TASK OBJECTIVE: Rewrite the records from the line containing "China, US sign" through the line containing "Mainland panda pair" as a numbered list, skipping any blank lines. Include only those records.

"""

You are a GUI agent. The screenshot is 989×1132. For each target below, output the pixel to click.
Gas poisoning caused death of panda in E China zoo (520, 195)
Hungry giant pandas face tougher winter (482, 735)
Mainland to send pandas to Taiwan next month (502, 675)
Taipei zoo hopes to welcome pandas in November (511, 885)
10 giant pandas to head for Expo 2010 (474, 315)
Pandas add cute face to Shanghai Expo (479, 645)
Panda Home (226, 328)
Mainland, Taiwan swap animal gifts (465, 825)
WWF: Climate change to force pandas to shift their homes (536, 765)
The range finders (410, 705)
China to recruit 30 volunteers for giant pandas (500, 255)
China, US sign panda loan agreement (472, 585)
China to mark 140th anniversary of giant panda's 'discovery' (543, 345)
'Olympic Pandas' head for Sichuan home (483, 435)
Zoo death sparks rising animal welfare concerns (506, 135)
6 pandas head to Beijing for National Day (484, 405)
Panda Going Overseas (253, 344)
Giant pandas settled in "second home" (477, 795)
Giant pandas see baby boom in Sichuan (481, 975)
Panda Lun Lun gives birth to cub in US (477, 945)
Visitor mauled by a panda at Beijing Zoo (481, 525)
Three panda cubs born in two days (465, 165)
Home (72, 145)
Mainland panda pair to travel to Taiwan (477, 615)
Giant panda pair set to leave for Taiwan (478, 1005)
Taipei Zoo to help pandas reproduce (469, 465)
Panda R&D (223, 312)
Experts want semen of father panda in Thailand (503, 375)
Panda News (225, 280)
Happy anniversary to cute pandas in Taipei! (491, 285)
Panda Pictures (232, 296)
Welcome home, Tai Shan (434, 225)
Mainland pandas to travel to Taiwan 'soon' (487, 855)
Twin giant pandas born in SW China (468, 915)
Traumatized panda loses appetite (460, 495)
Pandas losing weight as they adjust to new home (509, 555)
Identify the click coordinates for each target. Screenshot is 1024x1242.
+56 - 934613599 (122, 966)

"""
"""

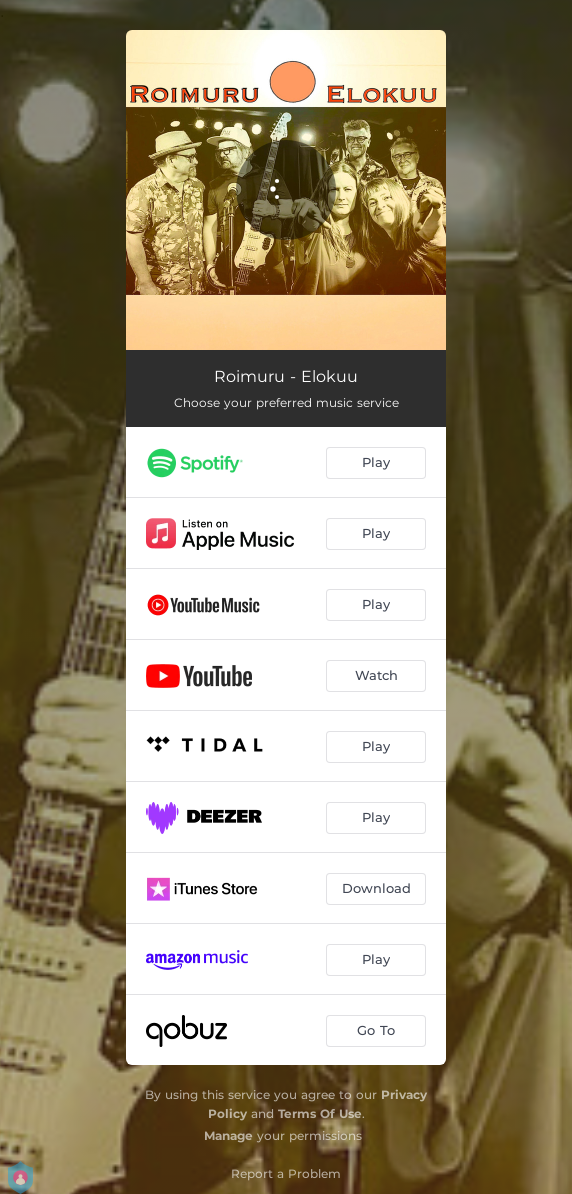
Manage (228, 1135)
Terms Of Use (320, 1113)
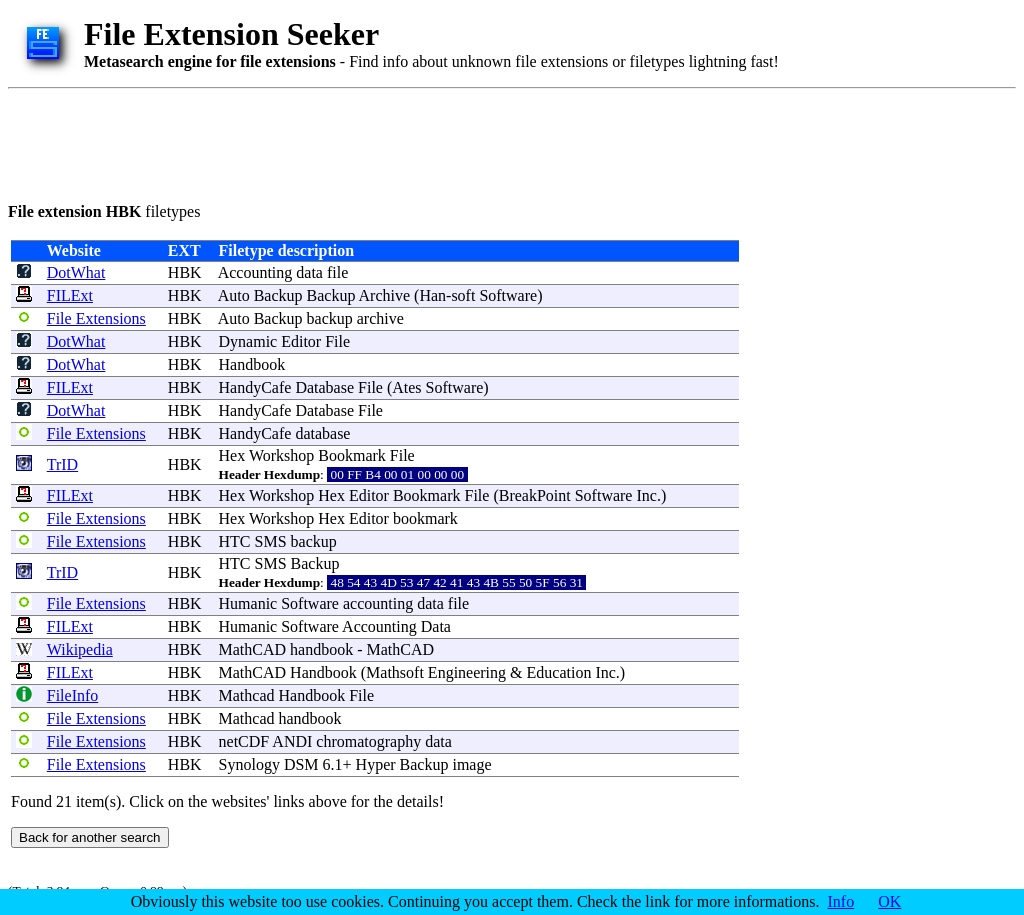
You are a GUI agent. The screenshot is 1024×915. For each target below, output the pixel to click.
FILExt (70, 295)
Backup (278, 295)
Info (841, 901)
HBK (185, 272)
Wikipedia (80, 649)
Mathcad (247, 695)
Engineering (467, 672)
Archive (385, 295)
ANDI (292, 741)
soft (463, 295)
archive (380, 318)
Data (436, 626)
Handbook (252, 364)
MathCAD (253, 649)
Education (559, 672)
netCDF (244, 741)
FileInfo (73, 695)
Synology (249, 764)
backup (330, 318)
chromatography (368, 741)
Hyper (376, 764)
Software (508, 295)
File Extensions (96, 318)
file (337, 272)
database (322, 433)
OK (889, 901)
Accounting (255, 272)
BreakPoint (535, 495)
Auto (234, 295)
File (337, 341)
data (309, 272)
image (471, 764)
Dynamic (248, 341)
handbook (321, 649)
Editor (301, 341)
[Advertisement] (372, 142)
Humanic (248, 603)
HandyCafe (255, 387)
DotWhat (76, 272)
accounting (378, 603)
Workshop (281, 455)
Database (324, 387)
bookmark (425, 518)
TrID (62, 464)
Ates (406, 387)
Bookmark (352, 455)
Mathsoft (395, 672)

"""

EXERCISE ANSWER:
1. China, US sign panda loan agreement (472, 585)
2. China to mark 140th anniversary of giant panda's 'discovery' (543, 345)
3. 'Olympic Pandas' head for Sichuan home (483, 435)
4. Zoo death sparks rising animal welfare concerns (506, 135)
5. 6 pandas head to Beijing for National Day (484, 405)
6. Panda Going Overseas (253, 344)
7. Giant pandas settled in "second home" (477, 795)
8. Giant pandas see baby boom in Sichuan (481, 975)
9. Panda Lun Lun gives birth to cub in US (477, 945)
10. Visitor mauled by a panda at Beijing Zoo (481, 525)
11. Three panda cubs born in two days (465, 165)
12. Home (72, 145)
13. Mainland panda pair to travel to Taiwan (477, 615)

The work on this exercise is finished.